GCSENet is a novel learning-based framework for miRNA-disease association identification via graph convolutional neural networks、convolutional neural networks、Squeeze-and-Excitation Networks(SENet).
it contains: "code" and "data"
In the ‘code’ folder, it includes ‘1.Generate Feature by GCN’, ‘2.Feature Process’, ‘3.Train’, ‘4.Test’, which means the code to generate feature, the code to process feature, the code to train the model and the code to test the model, respectively.
In the ‘data’ folder, it contains ‘generate feature’, ‘process feature’, ‘CNN_SENet’, ‘Test’, which means the place to save the raw data, the place to save the feature components (miRNA-gene, disease-gene), the place to save the feature of miRNA-disease and the place to save the test dataset, respectively.
#Dependencies
GCSENet was implemented with python 3.6.4. To run GCSENet, you need these packages:
Matplotlib (3.1.1), (https://pypi.org/project/matplotlib/).
Networkx (2.5), (https://pypi.org/project/networkx/).
Tensorflow-gpu (1.4.0), (https://pypi.tuna.tsinghua.edu.cn/simple/tensorflow-gpu/).
Numpy (1.19.1), (https://pypi.org/project/numpy/).
Pandas (0.25.3), (https://pypi.org/project/pandas/).
Sklearn (0.20.3), (https://pypi.org/project/sklearn/).
Scipy (1.5.2), (https://pypi.org/project/scipy/).
In addition,CUDA 8.0 and cuDNN 6.0 have been used.
#How to reproduce our results:
Download the code package from https://github.com/Appleabc123/GCSENet.
Step1. Get the feature vector (disease-gene, miRNA-gene)
Set the data_path in main.py, containing original data (d-d.csv, g-g.csv, d-g.csv,disease_name.csv, gene_name.csv).
Run main.py to obtain the disease-gene vector. The result includes ‘disease-gene.csv’ file, which is saved in ‘../data/process_feature’ folder.
Set the data_path in main.py, containing original data (m-m.csv, g-g.csv, m-g.csv, miRNA_name.csv, gene_name.csv).
Run main.py to obtain the miRNA-gene vector. The result includes ‘miRNA-gene.csv’ file, which is saved in ‘../data/process_feature’ folder.

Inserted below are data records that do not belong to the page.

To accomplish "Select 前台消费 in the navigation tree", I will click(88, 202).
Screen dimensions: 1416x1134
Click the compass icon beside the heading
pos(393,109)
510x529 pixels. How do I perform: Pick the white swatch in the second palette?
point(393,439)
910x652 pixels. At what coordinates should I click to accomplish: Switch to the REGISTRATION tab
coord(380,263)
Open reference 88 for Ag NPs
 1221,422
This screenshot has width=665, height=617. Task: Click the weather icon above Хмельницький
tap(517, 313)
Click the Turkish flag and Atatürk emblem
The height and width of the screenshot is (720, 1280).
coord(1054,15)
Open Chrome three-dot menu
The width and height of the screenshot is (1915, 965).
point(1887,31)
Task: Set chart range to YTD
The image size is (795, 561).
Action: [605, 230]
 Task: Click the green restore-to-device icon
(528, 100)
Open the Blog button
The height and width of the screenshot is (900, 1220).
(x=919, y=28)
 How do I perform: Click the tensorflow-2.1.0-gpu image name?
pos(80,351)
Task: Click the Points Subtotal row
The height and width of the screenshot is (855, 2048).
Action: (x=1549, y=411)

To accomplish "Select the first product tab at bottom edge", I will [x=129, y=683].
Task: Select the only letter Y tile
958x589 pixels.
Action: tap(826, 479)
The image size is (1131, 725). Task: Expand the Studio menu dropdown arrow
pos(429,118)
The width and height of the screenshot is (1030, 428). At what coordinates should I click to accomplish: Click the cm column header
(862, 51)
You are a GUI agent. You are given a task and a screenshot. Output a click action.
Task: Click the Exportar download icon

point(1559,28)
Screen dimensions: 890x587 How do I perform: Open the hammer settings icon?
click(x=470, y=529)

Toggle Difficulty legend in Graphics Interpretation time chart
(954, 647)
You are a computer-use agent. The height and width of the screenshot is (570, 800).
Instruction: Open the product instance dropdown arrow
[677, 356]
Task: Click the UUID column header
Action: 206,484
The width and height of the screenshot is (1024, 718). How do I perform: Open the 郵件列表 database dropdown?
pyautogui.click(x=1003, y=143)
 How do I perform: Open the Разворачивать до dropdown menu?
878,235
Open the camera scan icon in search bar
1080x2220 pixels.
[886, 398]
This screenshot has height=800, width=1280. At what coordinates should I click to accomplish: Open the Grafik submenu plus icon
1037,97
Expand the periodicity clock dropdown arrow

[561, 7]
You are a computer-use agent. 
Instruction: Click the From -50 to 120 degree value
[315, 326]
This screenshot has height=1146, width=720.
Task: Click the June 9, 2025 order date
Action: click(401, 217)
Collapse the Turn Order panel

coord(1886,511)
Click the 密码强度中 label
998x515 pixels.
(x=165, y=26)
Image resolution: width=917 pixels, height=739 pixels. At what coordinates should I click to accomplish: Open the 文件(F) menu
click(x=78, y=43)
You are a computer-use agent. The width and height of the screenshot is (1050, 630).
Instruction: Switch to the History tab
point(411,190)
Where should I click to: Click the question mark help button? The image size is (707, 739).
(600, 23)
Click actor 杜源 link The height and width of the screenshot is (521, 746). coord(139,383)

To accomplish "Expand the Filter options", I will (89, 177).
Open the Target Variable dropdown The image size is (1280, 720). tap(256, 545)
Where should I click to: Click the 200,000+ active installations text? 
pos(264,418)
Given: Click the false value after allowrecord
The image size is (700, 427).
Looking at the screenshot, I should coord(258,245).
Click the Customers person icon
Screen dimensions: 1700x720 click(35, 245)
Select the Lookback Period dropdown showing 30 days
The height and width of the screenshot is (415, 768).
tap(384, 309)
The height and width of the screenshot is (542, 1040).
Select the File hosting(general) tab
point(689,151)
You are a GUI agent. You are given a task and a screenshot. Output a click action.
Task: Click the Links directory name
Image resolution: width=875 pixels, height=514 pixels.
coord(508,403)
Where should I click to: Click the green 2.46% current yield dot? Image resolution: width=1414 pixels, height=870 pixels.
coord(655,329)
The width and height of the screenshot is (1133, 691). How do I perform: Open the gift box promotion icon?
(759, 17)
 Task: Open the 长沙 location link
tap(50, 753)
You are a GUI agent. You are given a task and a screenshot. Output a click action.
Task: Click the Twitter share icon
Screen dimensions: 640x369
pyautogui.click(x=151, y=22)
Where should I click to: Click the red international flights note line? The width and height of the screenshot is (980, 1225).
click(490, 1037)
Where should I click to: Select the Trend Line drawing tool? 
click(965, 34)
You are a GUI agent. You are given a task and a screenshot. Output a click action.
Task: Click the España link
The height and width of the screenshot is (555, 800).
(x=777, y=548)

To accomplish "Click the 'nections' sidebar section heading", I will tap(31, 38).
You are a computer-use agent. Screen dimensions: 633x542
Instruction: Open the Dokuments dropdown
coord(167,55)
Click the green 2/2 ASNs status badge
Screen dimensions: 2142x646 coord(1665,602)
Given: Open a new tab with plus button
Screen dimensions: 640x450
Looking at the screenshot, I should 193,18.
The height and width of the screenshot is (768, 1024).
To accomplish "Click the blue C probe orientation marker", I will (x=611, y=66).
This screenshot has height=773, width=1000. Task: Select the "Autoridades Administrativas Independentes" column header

Step2. Get the weighted feature (disease-miRNA) and label
Run process_feature.py to obtain the disease-miRNA vector. The result includes two files with ‘disease-miRNA.csv’ and ‘label.csv’, which are saved in the ‘../data/CNN_SENet’ folder.
Step3. Train the network
Run CS_train.py to train the model.
Step4. Test the benchmark2019 set to get the AUROC, AUPR, Precision, Recall, F1-score
Run CS_test.py to test the model.
#How to use the framework on your interested datasets (disease, gene, miRNA) as training or test datasets?
Step 1. Generate the feature vector of miRNA-gene, disease-gene
(1). Put the interested data (d-d.csv, g-d.csv, g-g.csv, disease_name.csv, gene_name.csv) in the ‘../data/Generate feature/disease-gene’ folder, the interested data (g-g.csv, g-m.csv, m-m.csv, gene_name.csv, miRNA_name.csv) in the ‘../data/Generate feature/miRNA-gene’ folder, respectively.
(2). Set some parameters in main.py:
data_path = ‘../data/Generate feature/disease-gene’ #setting the data directory as the directory where you save the raw data (disease-gene, miRNA-gene).
save_path = ‘../data/process_feature’ #the directory is the place to save the feature vectors of disease-gene and miRNA-gene which will used in the following step 2.
(3). Run ‘main.py’ to get the feature vector of disease-gene and miRNA-gene which will be saved in the given path.
Step 2. Process the feature vector to get the feature of miRNA-disease and label
(1). Put the positive sample (pos.txt) and negative sample (neg.txt) in the ‘../data/process_feature’.
(2). Set some parameters in process_feature.py:
input_postive = ‘../data/process_feature/pos.txt’ #the directory is used for saving the positive sample file from the test dataset. In our GCSENet, the positive samples are from benchmark2019.
input_negative = ‘../data/process_feature/neg.txt’ #the directory is used for saving the negative sample file. The negative samples in the test dataset are not in the dataset generating positive samples.
Output = ‘../data/CNN_SENet’ #the directory is the path where you save the output files of miRNA-disease feature and label.
(3). Run ‘process_feature.py’ to get the miRNA-disease feature (disease-miRNA.csv) and label (label.csv), which will be used in the following step 3.
Step 3. Train the model
Run CS_train.py to train the model.
Step 4. Test the model
Run CS_test.py to get the AUROC, AUPR, Precision, Recall, F1-score.